ENTRIES PROVIDED:
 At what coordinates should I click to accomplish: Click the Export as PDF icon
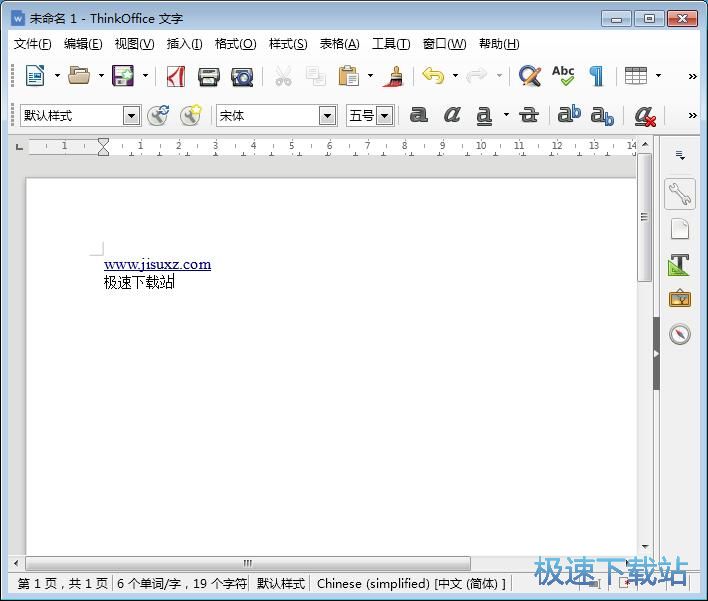pyautogui.click(x=176, y=76)
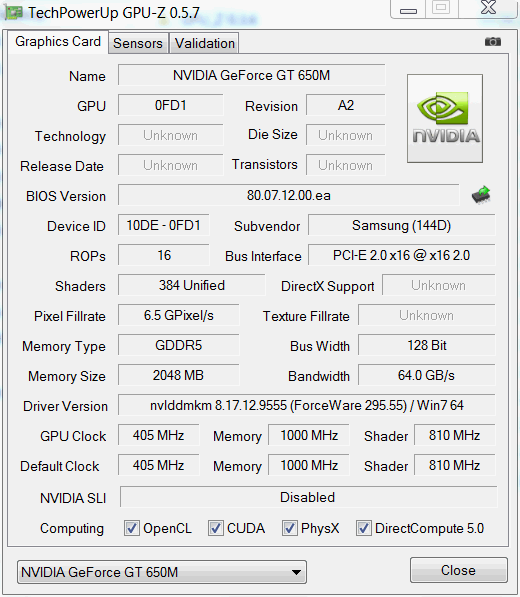This screenshot has width=520, height=597.
Task: Click the NVIDIA vendor logo
Action: (x=445, y=118)
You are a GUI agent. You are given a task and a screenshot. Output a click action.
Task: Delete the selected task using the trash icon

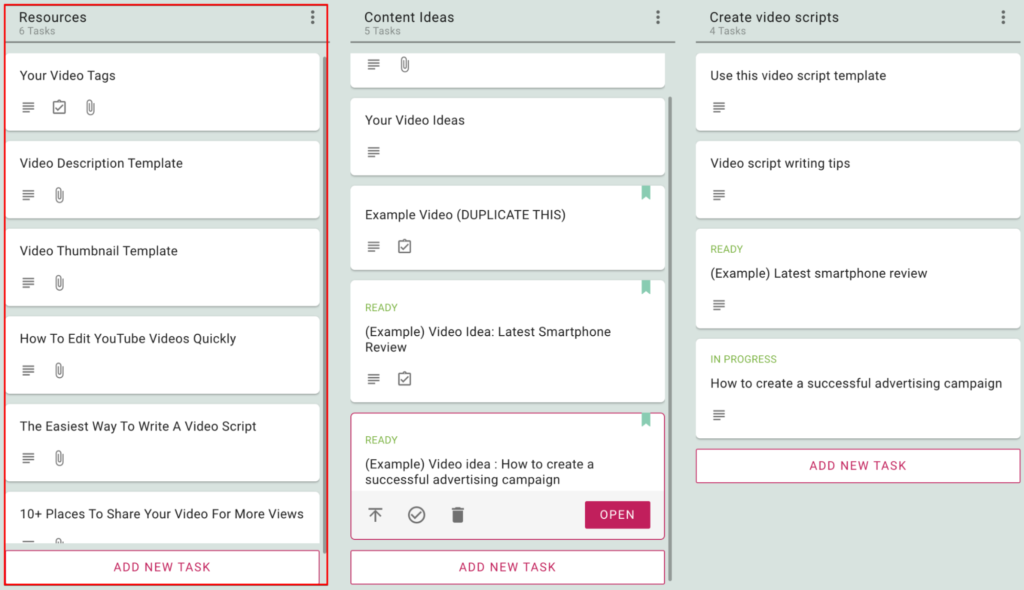[458, 515]

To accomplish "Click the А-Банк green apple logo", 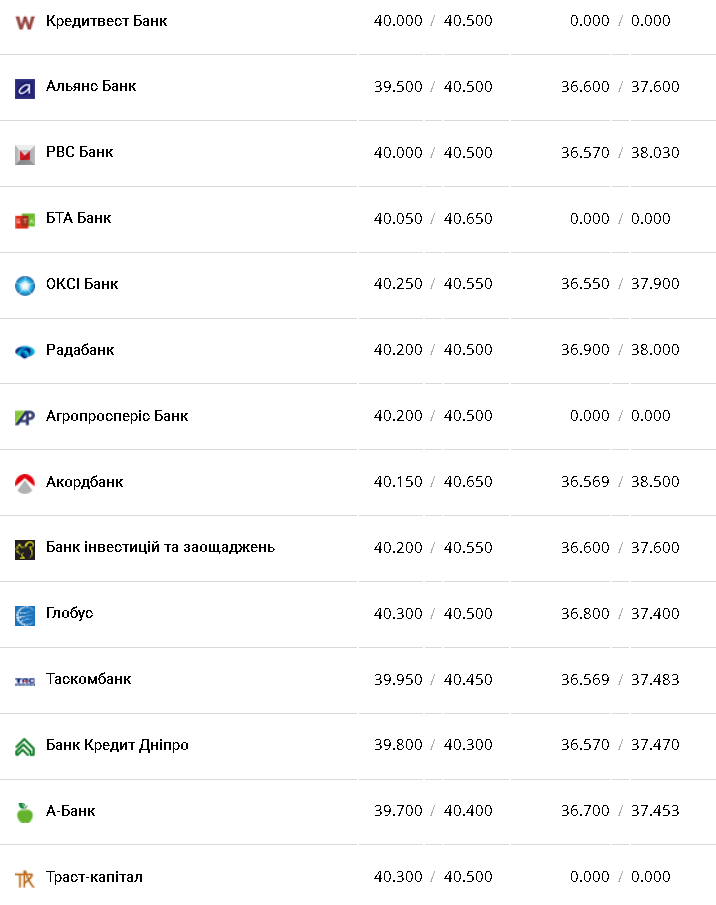I will coord(25,813).
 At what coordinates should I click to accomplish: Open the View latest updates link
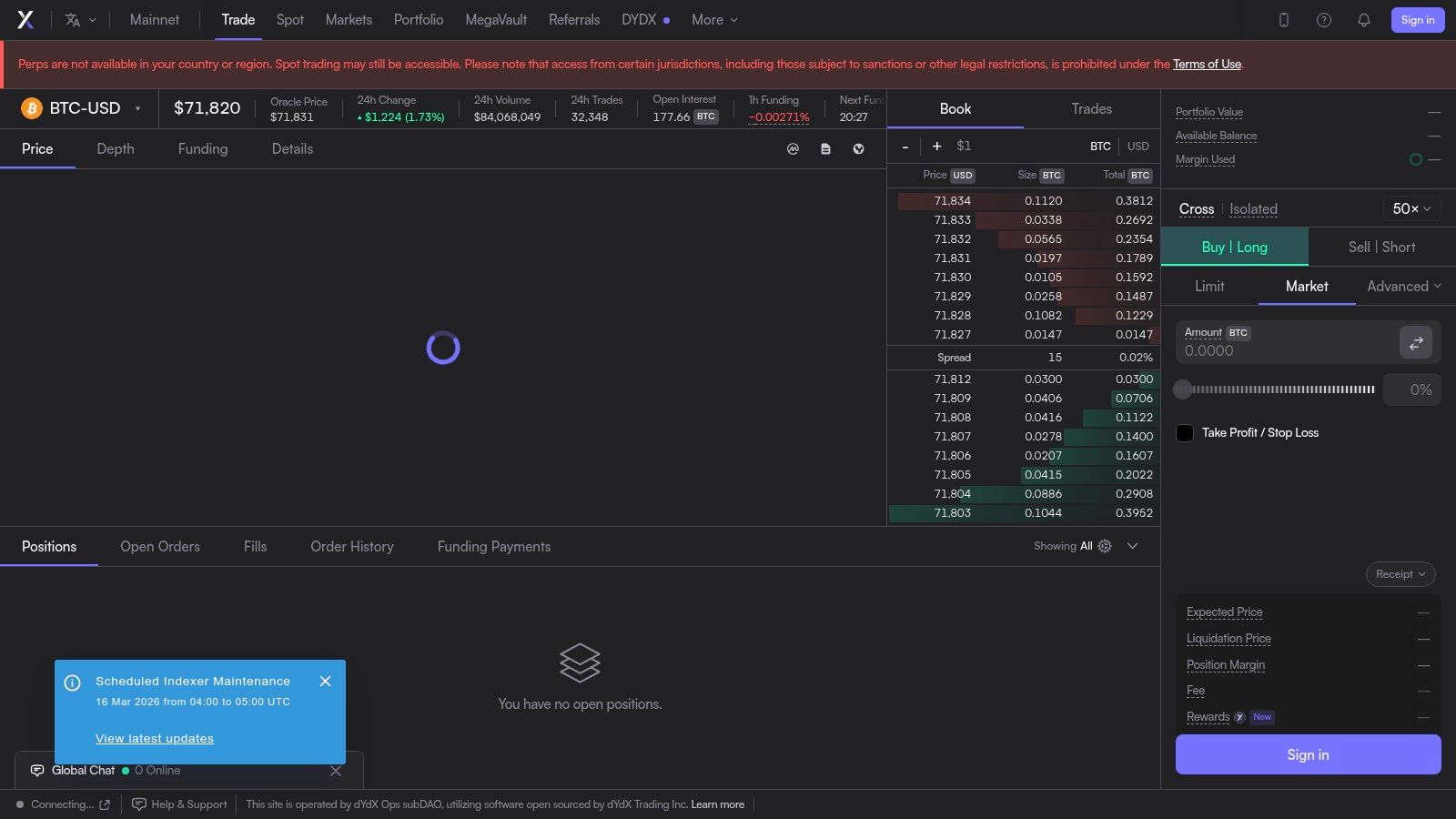(x=155, y=739)
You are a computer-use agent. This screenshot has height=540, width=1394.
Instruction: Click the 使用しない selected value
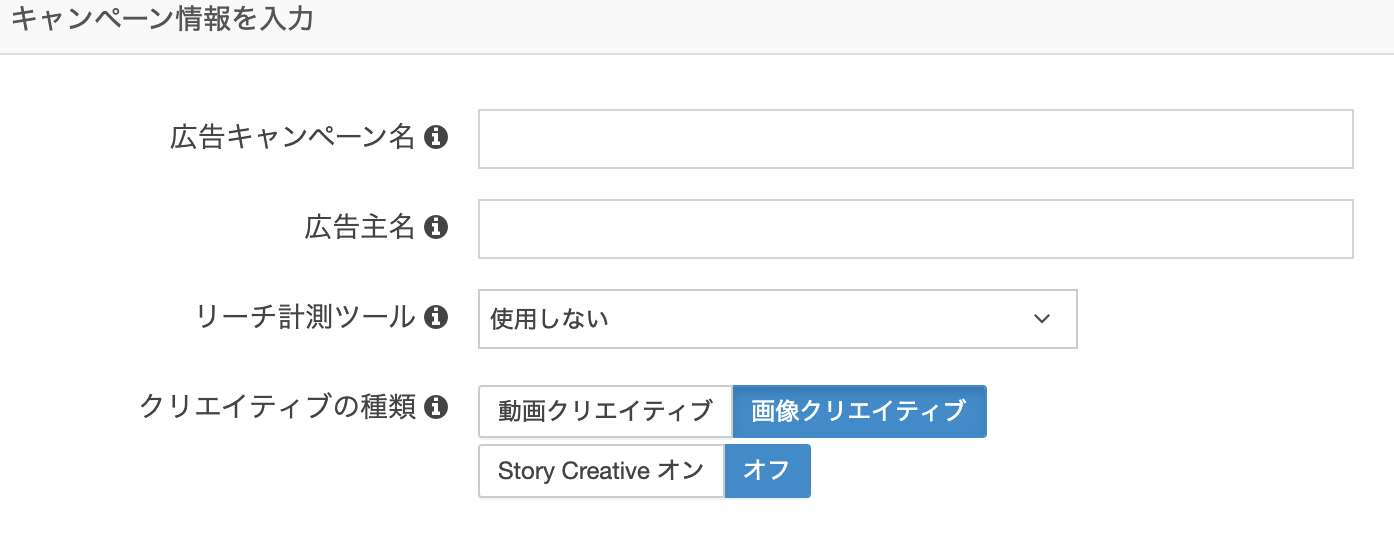tap(550, 319)
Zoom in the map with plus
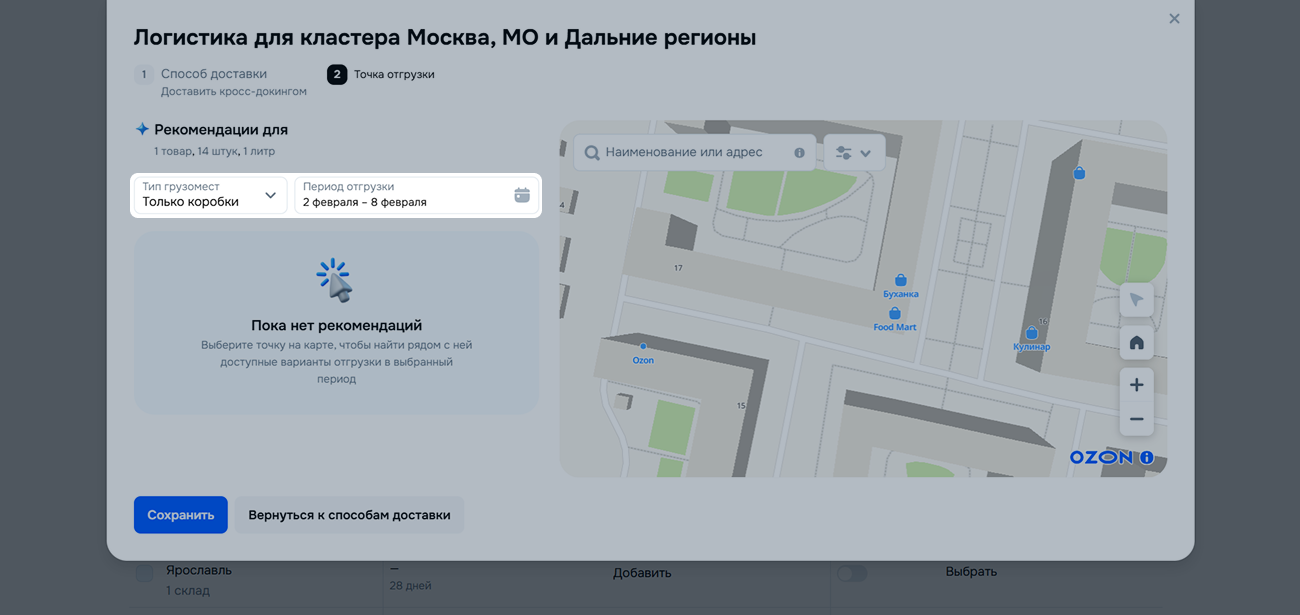The width and height of the screenshot is (1300, 615). point(1136,385)
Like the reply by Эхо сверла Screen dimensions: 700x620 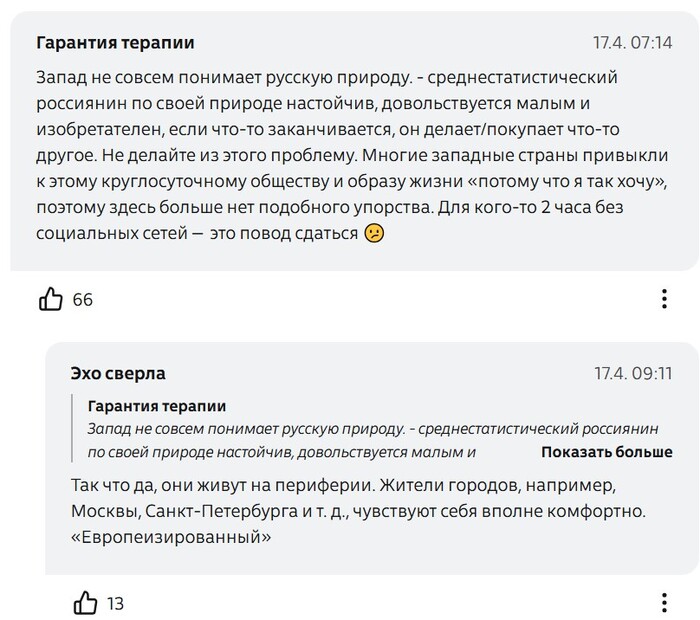(87, 602)
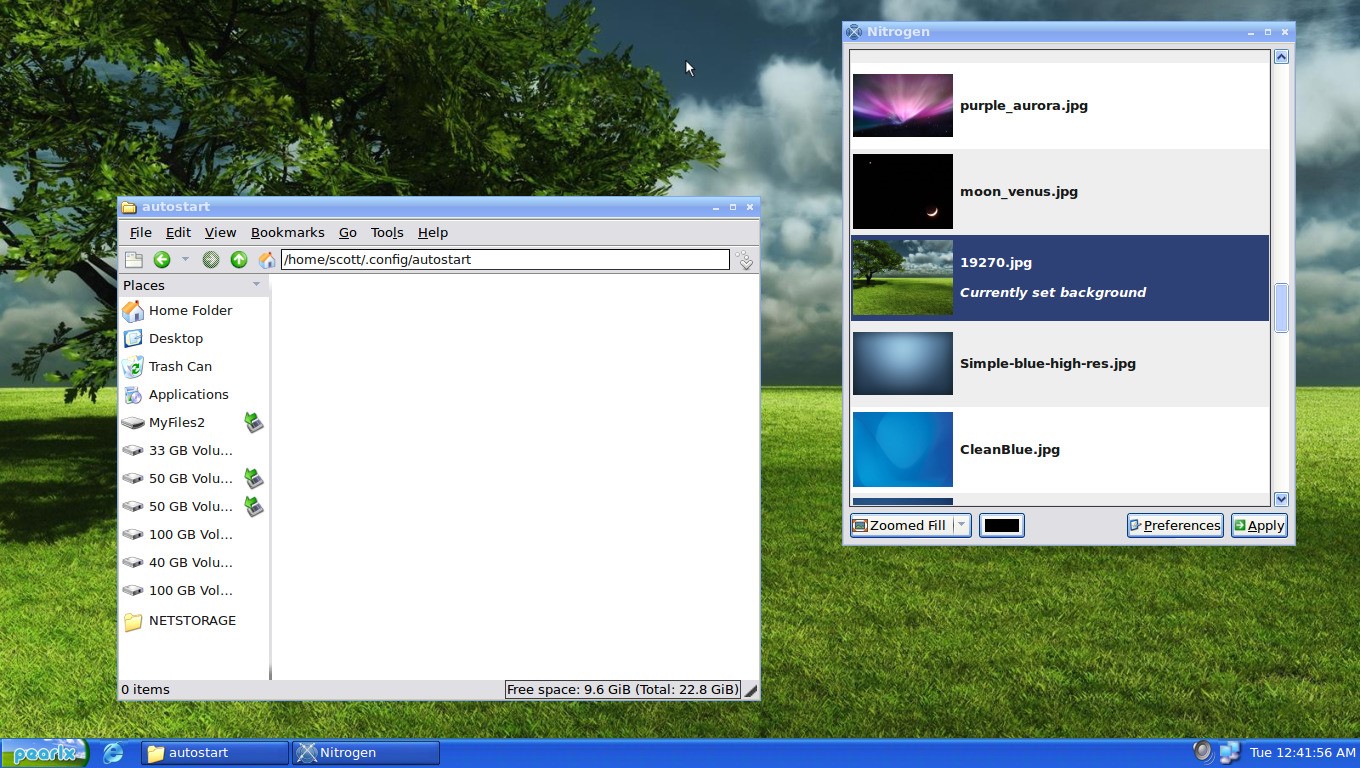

TASK PROMPT:
Each line of the data above containing the string "agent" is to be copied.

TASK SOLUTION:
You are a GUI agent. You are given a task and a screenshot. Output a click action.
You are a computer-use agent. This screenshot has height=540, width=1394.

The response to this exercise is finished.